As a user, I don't want to accept the lockdown patches as is. But I think there is another way to solve this, which might be acceptable to Distributions: The distribution ships a tiny signed bootloader that enforces the lockdown argument on the cmdline. The kernel is then signed in a different way, so it can't be booted directly with secure boot but only via the bootloader. There is still an amount of work needed for this (mainly signing the kernel in this "different way"), but it probably beats shipping two kernels, one with a possibly out-of-tree version of lockdown. And I would definitely prefer this over rolling my own kernel from now ;)

Another tiny thing: If the current lockdown patches allow for lockdown to be disabled with alt-sysrq-x during runtime, wouldn't this invalidate all the efforts of lockdown? Say I boot a signed Fedora, disable lockdown, then somehow chainload into a modified Windows which sees secure boot is still active?

When it all started ...

[(Anonymous)]

When it all started ... https://www.phoronix.com/scan.php?page=news_item&px=Kernel-Lockdown-Patches
[Kernel Lockdown Patches Published (LOCK_DOWN_KERNEL) - 17 Nov 2016]

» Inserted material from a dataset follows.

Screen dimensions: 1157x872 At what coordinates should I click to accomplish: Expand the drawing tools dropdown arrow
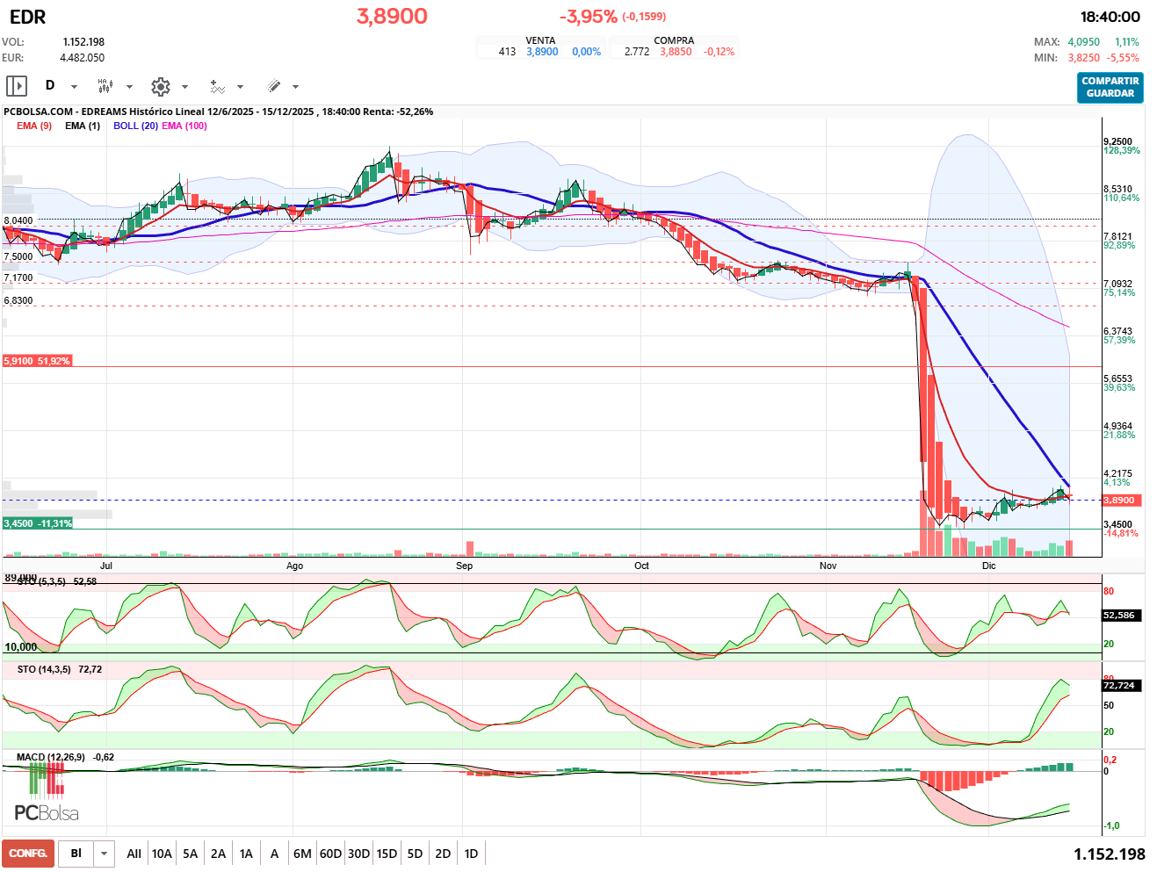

Re: When it all started ...

[(Anonymous)]

Also if you go back to 2016 the question of how to disable lockdown without dropping all validation was raised.

Basically from Nov 2016 to now nothing has been done to make sure a person can still boot a signed kernel that will be validated that does not have lockdown.

So this is a case that people working on lockdown have been one tracked. The answer that to disable lockdown is run unsigned kernel was not acceptable in 2016 and is still not acceptable. Go back work out a solution where all boot kernels with or without lockdown are signed. Even if this means remaking the shim.

secure boot kexec not trusting secondary trusted keys

[(Anonymous)]

Hey Matthew,
I've reported a bug in the (your?) kexec secure boot implementation with regards to custom platform keys in march: https://bugzilla.redhat.com/show_bug.cgi?id=1554113, but unfortunately have not received any responses (even though another user confirmed the bug).

Could you please have a look at it?

Re lockdown mode

[(Anonymous)]

I don't think all lockdown features should be enabled on UEFI secure booted systems. On laptops, one can, for example, have OPAL self encrypting drives that are unlocked transparently before the OS (or the bootloader for that matter) have any chance of knowing about it. In this case, the blocking of hibernation is not needed since the resume partition is encrypted.
Also in the case of laptops, some power management functionality is needed that can only be accessed through MSR and other unorthodox methods. This makes it so that laptop owners have two choices: either disable secure boot and have a full-featured laptop or enable secure boot and have a crippled laptop. I think a third choice would be a generous offer to laptop users to be able to have the most secure system possible while retaining important laptop functionality.

Revoking/blacklisting pre-lockdown kernels

[(Anonymous)]

I understand that some distro's kernels are signed with shim's built-in key. Does that mean pre-lockdown shims using built-in keys would have to be blacklisted in Secure Boot's dbx? Likewise whenever arbitrary code execution vulnerabilities are found in boot loaders/managers, kernels, or modules signed with shim's built-in key, do distros release a new shim with a new built-in key and blacklist the previous shim in dbx? If this was not done, then attackers could use the previous shim and vulnerable/non-locked-down components to bypass Secure Boot.

Given the number of distros out there with their own shim, as well as the fact that vulnerabilities are continuously being found and fixed, users would have to continuously blacklist shim's from all distros in order to stay safe. Is this really the case right now?